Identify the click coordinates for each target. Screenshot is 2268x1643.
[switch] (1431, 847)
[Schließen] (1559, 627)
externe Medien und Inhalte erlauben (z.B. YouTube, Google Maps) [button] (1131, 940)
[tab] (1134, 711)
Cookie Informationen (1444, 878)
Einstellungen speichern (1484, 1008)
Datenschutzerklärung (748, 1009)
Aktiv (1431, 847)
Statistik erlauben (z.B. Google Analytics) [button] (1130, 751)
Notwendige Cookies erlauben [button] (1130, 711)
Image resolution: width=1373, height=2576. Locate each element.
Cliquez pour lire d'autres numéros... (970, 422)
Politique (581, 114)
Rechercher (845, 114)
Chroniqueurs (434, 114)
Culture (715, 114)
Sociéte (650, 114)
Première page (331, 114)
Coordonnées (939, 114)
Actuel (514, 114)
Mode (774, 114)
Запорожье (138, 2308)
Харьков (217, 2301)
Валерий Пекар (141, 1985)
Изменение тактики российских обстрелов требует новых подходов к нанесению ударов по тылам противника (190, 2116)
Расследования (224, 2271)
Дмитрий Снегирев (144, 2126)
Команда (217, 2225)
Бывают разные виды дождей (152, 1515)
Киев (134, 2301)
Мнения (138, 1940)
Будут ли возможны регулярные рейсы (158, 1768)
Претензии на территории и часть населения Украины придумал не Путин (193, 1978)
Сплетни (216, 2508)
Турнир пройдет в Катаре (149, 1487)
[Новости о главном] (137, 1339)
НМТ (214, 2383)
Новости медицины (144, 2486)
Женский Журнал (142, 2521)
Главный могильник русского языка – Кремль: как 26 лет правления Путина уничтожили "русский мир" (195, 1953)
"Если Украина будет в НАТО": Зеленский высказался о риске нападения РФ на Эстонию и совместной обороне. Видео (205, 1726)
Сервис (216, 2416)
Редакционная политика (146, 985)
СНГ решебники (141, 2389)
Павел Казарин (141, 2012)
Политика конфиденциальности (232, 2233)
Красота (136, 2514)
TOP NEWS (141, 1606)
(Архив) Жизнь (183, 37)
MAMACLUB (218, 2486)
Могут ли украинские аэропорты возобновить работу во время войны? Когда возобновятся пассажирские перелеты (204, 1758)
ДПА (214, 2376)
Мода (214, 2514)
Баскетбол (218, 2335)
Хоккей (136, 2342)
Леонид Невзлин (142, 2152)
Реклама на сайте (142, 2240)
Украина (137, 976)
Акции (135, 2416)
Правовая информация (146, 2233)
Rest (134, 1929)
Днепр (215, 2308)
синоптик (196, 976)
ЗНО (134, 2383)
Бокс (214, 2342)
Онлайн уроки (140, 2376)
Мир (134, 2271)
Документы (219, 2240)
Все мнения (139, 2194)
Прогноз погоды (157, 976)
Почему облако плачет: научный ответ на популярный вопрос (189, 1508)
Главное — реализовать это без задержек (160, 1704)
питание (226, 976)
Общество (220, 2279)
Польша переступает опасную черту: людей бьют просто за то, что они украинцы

WHAT TO DO
Return, unchanged, the run of lines above that opens with the line containing "Главный могильник русского" and closes with the line containing "Бокс (214, 2342)". Include both.

RESPONSE TO THIS EXERCISE
Главный могильник русского языка – Кремль: как 26 лет правления Путина уничтожили "русский мир" (195, 1953)
"Если Украина будет в НАТО": Зеленский высказался о риске нападения РФ на Эстонию и совместной обороне. Видео (205, 1726)
Сервис (216, 2416)
Редакционная политика (146, 985)
СНГ решебники (141, 2389)
Павел Казарин (141, 2012)
Политика конфиденциальности (232, 2233)
Красота (136, 2514)
TOP NEWS (141, 1606)
(Архив) Жизнь (183, 37)
MAMACLUB (218, 2486)
Могут ли украинские аэропорты возобновить работу во время войны? Когда возобновятся пассажирские перелеты (204, 1758)
ДПА (214, 2376)
Мода (214, 2514)
Баскетбол (218, 2335)
Хоккей (136, 2342)
Леонид Невзлин (142, 2152)
Реклама на сайте (142, 2240)
Украина (137, 976)
Акции (135, 2416)
Правовая информация (146, 2233)
Rest (134, 1929)
Днепр (215, 2308)
синоптик (196, 976)
ЗНО (134, 2383)
Бокс (214, 2342)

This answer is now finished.